When authorities revealed the suspect was a man of Asian descent, some media outlets and pundits criticized politicians and members of the Asian American community who had condemned the shooting as an act of hate.

But the suspect’s race does not preclude apprehension or calls for solidarity. To dismiss — and even ridicule — the tragedy as just another mass shooting is also a dismissal of the experiences of the Asian American community, and a history of marginalization, targeted violence, and bigotry.

“The incident highlights the fact that there are many forms of violence our community deals with all the time, and gun shootings and mass violence are a part of that,” Jane Shim, who leads anti-Asian violence work at the Asian American Legal Defense and Education Fund, said.

“A ‘gotcha’ is a totally absurd thing to say when incidents of anti-Asian violence occur every day, whether it’s serious physical violence or verbal harassment,” Shim told Insider.

The Monterey Park shooting sheds light on questions about not only racial violence, but also about violence more broadly — whether it’s within or across identity groups. Militarism, colonialism, and hostility sown among groups are broader factors that “feed into a culture of violence,” Shim told Insider.

“Asian American communities are also impacted by violence within our communities, and that’s an important thing to talk about as well,” Shim added.

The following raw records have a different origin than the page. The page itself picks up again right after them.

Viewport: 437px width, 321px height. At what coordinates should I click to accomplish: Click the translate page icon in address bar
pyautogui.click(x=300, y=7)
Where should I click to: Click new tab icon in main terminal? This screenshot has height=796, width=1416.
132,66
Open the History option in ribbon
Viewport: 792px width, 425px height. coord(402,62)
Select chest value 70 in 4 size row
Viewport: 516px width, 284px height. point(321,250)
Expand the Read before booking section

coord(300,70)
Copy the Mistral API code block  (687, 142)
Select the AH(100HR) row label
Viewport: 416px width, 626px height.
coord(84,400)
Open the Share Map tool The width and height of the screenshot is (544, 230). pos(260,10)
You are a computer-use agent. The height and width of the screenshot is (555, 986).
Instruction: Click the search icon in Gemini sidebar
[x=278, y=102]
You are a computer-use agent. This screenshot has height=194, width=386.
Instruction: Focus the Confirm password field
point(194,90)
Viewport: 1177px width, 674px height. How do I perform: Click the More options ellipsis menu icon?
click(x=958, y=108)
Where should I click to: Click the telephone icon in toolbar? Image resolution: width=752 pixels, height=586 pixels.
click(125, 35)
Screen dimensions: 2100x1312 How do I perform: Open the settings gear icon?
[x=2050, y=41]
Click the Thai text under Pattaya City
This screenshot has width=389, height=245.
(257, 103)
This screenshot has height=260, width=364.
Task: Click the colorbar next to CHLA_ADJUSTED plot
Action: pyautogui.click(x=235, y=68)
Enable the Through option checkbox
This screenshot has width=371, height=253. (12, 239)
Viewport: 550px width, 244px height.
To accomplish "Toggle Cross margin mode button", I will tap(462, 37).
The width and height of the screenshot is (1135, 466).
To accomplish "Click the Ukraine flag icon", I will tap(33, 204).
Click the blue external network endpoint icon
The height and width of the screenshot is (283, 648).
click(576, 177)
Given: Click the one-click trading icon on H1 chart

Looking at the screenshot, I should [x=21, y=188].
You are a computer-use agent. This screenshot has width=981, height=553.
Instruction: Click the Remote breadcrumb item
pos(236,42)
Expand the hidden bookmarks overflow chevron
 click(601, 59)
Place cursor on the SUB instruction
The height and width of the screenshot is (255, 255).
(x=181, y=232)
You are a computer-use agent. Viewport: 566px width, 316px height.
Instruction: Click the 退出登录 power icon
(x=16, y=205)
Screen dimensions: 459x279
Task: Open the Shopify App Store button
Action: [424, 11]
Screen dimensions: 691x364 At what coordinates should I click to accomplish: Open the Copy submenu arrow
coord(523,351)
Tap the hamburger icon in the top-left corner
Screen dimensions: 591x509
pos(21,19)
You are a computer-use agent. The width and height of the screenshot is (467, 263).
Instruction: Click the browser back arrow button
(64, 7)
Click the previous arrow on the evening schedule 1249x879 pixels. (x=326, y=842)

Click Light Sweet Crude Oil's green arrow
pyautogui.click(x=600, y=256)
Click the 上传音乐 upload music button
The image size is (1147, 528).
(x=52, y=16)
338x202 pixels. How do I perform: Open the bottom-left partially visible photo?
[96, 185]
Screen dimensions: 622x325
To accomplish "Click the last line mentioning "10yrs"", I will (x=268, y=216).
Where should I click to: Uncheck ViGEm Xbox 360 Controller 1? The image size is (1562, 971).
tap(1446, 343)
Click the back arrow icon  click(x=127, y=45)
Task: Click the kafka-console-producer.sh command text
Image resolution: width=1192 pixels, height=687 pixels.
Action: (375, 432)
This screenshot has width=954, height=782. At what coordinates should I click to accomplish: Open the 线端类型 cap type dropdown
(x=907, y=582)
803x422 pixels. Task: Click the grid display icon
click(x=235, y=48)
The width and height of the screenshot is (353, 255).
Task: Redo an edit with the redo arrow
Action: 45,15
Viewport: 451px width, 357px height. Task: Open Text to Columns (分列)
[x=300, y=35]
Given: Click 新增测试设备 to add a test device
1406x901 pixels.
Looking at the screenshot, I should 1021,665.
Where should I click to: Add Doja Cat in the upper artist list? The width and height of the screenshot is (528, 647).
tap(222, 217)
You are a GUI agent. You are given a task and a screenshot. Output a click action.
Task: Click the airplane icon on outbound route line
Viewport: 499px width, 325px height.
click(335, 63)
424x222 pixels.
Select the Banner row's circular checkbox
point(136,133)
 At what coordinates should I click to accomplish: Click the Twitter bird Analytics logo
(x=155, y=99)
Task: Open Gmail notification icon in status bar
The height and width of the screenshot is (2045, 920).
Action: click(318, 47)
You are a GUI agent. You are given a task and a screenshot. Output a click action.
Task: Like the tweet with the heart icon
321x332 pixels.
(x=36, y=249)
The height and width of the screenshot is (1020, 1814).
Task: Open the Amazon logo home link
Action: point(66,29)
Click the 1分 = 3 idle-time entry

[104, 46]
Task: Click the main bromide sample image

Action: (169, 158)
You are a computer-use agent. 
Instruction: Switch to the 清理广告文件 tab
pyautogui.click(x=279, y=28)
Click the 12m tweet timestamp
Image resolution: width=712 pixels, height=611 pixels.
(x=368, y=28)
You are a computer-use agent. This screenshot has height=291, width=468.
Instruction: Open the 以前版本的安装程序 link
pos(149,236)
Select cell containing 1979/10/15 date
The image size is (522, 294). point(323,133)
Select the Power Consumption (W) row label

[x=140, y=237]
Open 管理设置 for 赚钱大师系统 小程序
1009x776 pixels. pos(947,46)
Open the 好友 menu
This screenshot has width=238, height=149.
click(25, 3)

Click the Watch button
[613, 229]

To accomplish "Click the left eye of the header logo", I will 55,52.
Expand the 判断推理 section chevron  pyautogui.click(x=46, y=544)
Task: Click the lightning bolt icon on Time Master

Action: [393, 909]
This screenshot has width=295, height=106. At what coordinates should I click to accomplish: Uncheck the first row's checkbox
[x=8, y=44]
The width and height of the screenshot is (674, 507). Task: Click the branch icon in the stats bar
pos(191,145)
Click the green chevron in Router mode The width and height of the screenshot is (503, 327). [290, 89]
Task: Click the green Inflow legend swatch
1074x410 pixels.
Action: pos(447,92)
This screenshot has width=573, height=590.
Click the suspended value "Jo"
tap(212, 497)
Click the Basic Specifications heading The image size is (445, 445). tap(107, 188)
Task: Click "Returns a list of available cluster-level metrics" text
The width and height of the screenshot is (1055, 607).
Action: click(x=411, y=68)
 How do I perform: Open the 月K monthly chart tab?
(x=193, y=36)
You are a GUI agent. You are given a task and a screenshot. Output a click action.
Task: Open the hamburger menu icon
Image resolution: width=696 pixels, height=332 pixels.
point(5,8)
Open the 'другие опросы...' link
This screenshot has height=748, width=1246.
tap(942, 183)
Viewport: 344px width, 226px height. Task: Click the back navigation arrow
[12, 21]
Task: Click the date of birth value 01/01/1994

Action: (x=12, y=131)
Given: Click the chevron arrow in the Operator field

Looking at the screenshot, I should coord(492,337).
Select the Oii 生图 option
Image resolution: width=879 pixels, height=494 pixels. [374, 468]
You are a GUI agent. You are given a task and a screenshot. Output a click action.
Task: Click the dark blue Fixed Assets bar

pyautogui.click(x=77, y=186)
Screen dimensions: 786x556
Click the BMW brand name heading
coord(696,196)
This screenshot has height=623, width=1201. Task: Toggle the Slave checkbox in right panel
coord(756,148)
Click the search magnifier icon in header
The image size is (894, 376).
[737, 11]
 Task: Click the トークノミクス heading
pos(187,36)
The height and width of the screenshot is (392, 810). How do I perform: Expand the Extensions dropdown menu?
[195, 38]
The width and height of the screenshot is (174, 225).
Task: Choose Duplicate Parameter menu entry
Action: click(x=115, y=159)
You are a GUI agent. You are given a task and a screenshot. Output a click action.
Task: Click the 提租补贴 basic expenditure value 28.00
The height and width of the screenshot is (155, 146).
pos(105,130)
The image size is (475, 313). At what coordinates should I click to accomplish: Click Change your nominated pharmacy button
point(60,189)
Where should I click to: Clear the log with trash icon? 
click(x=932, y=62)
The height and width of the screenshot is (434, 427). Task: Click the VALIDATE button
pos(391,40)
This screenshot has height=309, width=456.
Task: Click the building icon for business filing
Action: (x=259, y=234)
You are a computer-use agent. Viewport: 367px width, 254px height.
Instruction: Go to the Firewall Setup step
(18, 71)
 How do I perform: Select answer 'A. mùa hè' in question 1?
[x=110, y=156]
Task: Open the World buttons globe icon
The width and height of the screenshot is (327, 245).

The Monterey Park shooting is a “continuation of a massive epidemic of gun violence that’s causing these massacres,” Stanley Mark, senior staff attorney at the Asian American Legal Defense and Education Fund, said.

“The heart of the problem here is the unfettered access to guns, even in a state that has some of the strongest gun laws in the country,” Nikore told Insider, citing how gun ownership has led to an increase in domestic partner violence, accidental deaths, and deliberate attacks.

In addition to a re-defining of public safety and gun laws, communities can take steps to create a network of solutions that help prevent violence in the first place, including mental health counseling, financial and legal aid, and local organizations that understand the community they serve firsthand, according to experts.

“The bottom line is, it’s violence. Just like the people who were killed in the Buffalo supermarket, the synagogue in Pittsburgh, the Baton Rouge nightclub, or schools across America, these families and individuals are suffering,” Mark said. “We need to recognize that we’re all in it together, and we need to deal with this in a systematic and structural way.”